In December, Poliquin voted for a tax reform bill that will borrow $1.9 trillion to dole out to the most profitable businesses and wealthy families.

In February, Poliquin voted for a spending plan that adds $300 billion to $400 billion to the annual deficit, creating permanent $1 trillion annual deficits starting in 2019.

Apparently, Poliquin doesn’t let his commitment to fiscal restraint doesn’t stop him from lining up when they’re handing out the goodies in Washington.

Poliquin is hardly the only one to engage in this hypocrisy.

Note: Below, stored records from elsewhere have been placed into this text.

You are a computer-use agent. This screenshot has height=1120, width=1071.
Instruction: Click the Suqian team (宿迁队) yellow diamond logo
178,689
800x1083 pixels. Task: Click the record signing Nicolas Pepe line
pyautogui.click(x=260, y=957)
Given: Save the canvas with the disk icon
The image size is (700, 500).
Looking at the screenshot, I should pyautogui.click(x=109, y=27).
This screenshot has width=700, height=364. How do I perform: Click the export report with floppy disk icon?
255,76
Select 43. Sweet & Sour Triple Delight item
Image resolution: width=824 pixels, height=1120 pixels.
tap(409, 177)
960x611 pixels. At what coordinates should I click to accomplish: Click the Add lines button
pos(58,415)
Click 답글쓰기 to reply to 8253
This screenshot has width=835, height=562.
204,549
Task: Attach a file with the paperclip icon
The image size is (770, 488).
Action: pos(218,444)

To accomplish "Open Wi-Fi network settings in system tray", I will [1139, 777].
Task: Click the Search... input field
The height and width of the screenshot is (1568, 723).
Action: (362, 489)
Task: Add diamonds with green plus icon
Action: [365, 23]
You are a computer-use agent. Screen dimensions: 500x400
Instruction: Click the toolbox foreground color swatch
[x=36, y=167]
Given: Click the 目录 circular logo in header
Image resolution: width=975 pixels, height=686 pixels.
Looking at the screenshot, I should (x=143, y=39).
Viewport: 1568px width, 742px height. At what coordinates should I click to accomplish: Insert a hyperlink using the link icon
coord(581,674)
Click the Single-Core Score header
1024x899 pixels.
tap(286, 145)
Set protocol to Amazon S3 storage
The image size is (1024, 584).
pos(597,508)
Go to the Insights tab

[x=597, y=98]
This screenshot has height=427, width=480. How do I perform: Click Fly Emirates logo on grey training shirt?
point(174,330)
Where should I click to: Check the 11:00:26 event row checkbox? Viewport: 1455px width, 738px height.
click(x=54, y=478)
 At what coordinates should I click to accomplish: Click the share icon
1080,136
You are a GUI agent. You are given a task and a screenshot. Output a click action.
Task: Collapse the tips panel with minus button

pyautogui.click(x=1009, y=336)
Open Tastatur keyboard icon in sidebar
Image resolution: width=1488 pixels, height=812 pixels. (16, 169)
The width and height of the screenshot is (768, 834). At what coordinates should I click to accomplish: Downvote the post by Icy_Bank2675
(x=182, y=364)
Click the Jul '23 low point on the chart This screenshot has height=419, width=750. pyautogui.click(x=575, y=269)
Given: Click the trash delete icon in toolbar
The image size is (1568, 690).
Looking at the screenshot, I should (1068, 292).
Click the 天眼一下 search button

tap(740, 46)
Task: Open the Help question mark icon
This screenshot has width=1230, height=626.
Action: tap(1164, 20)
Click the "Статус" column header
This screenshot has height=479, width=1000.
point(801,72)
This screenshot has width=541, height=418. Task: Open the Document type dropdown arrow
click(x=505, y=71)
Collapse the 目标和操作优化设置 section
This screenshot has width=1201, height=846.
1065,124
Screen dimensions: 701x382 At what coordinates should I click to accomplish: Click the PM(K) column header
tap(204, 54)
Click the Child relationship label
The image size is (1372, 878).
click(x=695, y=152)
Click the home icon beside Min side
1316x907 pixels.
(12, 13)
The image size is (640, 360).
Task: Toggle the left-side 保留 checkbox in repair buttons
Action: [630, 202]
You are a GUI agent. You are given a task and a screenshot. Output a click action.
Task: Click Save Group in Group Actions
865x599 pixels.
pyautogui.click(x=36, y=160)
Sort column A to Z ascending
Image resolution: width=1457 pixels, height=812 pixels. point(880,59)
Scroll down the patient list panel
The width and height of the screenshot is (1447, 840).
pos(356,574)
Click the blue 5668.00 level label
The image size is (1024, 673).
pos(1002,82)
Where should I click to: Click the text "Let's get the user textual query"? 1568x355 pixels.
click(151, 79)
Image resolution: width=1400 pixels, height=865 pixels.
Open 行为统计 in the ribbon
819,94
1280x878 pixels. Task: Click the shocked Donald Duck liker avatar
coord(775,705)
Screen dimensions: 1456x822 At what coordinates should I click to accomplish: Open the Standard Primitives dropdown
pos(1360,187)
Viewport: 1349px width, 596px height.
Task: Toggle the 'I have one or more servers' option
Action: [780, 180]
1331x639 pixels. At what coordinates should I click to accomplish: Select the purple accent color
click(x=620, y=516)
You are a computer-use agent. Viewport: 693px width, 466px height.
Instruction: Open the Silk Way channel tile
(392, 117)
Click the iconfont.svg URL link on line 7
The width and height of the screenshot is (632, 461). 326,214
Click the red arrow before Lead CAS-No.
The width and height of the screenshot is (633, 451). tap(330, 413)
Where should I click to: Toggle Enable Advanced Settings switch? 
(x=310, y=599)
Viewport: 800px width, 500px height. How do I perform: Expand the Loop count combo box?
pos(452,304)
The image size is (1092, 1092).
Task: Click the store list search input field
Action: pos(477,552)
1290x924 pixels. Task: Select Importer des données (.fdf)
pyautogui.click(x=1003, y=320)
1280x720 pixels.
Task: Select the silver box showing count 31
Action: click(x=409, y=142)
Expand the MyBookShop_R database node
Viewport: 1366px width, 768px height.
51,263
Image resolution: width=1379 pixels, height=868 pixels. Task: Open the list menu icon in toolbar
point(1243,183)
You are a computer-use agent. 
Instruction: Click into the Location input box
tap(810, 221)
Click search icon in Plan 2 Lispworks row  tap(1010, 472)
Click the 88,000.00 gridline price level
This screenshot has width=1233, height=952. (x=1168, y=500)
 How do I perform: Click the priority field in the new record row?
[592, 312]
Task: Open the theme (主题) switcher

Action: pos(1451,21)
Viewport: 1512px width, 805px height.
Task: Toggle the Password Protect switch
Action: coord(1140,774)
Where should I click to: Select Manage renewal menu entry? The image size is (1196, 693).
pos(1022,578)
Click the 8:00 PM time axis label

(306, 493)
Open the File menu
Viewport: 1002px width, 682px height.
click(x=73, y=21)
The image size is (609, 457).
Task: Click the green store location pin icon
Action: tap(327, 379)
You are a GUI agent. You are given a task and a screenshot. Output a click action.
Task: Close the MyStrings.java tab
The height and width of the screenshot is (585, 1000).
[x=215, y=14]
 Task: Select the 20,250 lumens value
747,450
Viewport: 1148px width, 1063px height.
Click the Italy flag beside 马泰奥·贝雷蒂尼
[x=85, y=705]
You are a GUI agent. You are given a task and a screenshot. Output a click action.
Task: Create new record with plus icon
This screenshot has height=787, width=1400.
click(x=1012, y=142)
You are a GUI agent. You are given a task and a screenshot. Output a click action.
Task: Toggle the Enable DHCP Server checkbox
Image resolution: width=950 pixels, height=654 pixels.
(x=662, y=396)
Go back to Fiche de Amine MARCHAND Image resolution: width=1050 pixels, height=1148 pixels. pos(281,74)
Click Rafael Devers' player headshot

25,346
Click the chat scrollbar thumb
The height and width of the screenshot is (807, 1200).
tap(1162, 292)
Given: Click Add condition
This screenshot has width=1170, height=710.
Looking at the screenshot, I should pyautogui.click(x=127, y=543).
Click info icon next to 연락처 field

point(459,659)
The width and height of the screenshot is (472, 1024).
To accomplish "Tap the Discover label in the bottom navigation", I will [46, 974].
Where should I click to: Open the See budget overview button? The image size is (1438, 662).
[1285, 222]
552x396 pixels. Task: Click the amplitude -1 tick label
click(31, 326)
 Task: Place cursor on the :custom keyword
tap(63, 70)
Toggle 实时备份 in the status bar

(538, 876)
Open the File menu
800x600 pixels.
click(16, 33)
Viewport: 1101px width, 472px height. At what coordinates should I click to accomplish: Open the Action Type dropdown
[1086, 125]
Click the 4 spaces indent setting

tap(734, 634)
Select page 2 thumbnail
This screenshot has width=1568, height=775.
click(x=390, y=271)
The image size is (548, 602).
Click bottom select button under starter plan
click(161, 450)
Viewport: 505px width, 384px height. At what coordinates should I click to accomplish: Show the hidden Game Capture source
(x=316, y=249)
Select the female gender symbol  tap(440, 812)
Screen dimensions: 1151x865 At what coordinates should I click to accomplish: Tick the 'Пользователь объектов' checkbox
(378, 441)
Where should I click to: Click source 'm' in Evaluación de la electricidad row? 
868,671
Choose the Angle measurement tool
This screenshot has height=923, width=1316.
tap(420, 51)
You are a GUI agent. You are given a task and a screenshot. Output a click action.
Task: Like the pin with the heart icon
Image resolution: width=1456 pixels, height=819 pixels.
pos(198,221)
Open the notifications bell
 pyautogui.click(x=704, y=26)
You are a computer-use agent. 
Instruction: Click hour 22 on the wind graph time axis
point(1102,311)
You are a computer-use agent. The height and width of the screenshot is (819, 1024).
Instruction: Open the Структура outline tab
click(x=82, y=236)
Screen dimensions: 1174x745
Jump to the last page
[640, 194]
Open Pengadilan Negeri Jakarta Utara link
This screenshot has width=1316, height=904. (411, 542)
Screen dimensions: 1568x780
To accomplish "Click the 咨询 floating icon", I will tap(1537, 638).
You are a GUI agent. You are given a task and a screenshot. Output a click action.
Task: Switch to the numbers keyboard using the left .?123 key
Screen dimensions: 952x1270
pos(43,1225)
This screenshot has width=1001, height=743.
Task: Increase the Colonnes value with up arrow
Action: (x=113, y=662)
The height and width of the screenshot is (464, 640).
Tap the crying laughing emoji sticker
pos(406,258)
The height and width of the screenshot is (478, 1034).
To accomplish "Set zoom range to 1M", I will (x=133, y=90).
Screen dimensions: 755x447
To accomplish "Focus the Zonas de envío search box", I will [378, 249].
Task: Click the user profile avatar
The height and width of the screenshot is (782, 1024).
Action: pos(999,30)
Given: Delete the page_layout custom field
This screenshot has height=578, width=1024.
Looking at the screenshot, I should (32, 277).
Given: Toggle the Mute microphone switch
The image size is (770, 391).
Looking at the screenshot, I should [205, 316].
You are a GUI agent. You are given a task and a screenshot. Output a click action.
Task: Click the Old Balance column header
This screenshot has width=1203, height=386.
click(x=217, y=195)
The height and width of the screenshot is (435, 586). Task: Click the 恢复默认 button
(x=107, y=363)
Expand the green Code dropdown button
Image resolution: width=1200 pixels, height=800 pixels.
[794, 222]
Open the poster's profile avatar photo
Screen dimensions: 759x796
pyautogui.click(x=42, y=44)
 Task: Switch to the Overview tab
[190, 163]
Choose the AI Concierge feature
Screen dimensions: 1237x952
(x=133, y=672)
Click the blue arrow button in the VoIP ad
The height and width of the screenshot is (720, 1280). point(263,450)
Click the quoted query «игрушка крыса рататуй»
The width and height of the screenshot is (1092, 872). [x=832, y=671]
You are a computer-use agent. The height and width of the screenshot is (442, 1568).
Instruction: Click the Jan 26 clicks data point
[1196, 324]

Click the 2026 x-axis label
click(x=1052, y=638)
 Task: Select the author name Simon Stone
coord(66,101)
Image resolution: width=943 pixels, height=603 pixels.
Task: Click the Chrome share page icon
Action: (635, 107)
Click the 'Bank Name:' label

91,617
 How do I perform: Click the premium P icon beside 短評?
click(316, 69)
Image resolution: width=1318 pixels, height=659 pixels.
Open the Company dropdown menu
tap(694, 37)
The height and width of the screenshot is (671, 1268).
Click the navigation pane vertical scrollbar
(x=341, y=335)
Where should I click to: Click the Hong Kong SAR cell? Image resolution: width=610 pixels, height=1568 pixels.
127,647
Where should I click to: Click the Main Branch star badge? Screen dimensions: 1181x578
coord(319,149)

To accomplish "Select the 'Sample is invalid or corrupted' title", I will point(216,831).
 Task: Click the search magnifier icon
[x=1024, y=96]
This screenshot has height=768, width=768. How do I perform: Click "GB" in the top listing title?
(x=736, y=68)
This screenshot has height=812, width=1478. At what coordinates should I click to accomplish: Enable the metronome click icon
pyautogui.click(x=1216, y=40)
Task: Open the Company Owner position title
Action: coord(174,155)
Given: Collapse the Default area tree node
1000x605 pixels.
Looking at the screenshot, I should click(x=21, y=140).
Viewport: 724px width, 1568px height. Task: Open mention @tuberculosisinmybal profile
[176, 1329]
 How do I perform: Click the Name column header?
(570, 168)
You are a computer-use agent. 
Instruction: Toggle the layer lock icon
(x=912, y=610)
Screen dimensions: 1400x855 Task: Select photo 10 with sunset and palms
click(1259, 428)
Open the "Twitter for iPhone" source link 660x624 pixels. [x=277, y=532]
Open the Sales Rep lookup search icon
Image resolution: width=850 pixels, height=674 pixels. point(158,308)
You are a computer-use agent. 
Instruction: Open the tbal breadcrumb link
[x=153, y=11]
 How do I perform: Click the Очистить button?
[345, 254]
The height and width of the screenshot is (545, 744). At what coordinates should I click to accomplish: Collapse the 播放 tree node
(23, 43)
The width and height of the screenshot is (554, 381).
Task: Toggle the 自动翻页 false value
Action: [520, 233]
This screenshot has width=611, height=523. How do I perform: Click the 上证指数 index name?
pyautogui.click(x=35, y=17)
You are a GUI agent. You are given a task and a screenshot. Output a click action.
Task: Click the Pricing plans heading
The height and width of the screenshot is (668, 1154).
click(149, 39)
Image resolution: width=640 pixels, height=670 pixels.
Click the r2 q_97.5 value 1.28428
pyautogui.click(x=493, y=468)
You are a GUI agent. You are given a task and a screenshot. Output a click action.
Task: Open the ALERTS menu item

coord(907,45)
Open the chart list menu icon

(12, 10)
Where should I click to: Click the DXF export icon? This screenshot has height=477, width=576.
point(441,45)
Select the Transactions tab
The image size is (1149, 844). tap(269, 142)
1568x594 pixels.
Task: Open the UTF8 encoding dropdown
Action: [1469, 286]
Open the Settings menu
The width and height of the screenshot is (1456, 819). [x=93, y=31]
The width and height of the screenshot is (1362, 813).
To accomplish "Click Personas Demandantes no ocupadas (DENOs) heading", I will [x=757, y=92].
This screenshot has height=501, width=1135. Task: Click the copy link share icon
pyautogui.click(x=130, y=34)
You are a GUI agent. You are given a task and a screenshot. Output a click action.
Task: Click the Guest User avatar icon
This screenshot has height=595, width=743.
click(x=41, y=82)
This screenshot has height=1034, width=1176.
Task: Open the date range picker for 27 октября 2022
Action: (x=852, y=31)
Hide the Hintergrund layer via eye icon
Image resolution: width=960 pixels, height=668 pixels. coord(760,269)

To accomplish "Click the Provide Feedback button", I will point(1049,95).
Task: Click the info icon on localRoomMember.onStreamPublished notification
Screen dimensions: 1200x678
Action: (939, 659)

This yawning chasm between rhetoric and actions has been the official policy of the Republican Congress for years.

Deficits only matter when there is a Democrat in the White House.

When the president is a Republican, empty talk about balanced budgets is all you need.

If Republicans wanted to pass a balanced budget, they could do it. They control both houses of Congress and the presidency. The reason that they don’t ever try is because it would be a self-inflicted political disaster.

Cutting spending by more than $1 trillion a year would require massive cuts to Social Security, Medicare, veterans health benefits and the military. It would also require tax increases.

Last year’s failed attempt to repeal the Affordable Care Act showed how difficult it would be to attack the social safety net. Imagine the pushback if alleged deficit hawks like Poliquin started to attack programs that keep millions of senior citizens out of poverty.

So instead of submitting balanced budgets and voting for them, Poliquin and other Republicans just blame the poor for wasting resources, talk about pie-in-the-sky amendments, and pass bills that require the government to spend more money and take in less.

It’s easy to see why they would do it: They’ve been getting away with it for so long.

But Poliquin’s constituents would have to be on another planet to miss what’s going on here. He’s trying to have it both ways, and he’s betting that no one in Maine is paying attention.